Grab a float from 0 to 1 based on millisecond time

It’s pretty hard to describe this. This code can get a number between 0 and 1 at a fixed second rate without having to use a counter to actually find the number, you can “pluck” it.


   public static float getNumberFromTime() {
		return getNumberFromTime(System.currentTimeMillis(), 1);
	}

	public static float getNumberFromTime(float seconds) {
		return getNumberFromTime(System.currentTimeMillis(), seconds);
	}
	
	public static float getNumberFromTime(long time, float seconds) {
      if (seconds == 0f) throw new IllegalArgumentException("seconds cannot be zero!");
		return ((time % Math.round((seconds * 1000))) / (seconds * 1000f));
	}

If you specify seconds to be 1f, that means if you had continuously called the method for one second, the output would be something like 0, 0.001, 0.002, …, 0.999, 1.0, and it’ll reset back to 0. A good use of this if you want a colour’s hue to constantly change, giving a rainbow effect.
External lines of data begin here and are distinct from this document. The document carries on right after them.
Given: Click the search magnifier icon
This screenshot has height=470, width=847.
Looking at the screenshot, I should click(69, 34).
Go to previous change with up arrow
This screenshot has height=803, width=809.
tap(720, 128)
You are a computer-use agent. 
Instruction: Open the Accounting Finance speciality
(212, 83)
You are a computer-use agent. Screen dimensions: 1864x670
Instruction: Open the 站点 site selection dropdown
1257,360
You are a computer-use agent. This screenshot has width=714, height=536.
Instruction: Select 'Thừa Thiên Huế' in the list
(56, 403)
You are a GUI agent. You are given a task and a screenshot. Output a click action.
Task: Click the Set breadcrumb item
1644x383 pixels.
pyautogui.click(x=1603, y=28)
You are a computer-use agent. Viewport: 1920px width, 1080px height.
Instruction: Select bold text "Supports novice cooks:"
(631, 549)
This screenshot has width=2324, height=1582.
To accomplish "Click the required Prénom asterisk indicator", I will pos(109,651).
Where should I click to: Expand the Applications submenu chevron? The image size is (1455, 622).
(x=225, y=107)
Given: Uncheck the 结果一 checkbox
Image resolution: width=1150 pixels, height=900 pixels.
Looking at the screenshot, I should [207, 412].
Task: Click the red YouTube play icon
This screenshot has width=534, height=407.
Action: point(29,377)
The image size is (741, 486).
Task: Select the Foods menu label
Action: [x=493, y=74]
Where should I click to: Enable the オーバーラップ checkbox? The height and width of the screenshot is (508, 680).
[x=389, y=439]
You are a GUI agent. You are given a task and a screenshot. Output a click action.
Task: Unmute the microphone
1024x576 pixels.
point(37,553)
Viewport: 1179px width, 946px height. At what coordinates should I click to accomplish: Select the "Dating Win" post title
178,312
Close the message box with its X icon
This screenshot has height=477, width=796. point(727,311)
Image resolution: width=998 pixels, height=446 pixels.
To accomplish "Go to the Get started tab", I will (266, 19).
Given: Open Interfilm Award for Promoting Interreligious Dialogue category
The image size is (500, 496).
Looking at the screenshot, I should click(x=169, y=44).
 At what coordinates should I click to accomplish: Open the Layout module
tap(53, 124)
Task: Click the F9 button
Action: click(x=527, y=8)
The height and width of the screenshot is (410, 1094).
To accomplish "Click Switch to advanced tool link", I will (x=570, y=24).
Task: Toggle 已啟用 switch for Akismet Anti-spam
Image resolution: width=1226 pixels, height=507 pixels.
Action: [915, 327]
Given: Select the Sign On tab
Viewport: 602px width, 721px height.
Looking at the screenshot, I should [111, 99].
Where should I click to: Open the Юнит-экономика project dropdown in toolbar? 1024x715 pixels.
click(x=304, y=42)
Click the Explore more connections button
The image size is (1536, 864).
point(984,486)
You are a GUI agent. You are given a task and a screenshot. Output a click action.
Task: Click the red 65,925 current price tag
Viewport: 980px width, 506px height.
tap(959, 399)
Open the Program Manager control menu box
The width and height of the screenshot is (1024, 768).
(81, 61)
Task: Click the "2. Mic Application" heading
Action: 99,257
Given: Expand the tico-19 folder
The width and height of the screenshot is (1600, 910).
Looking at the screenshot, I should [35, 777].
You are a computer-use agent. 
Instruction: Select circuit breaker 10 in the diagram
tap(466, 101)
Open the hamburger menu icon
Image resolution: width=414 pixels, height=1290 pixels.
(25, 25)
You could, at any time pluck the saturation using this method and get the colour. This is good if you don’t care when it STARTS, as long as it loops nicely. Also, because it doesn’t actually count from 0-1, you can call this method with other second parameters and get a different number.

This was quite hard to describe. This method was meant to be called per render update.

This is called the fractional part, the fpart function in TI-Basic :point:

It’s more succintly written as [icode]f(x) = x - floor(x)[/icode]

Also called the sawtooth function, etc.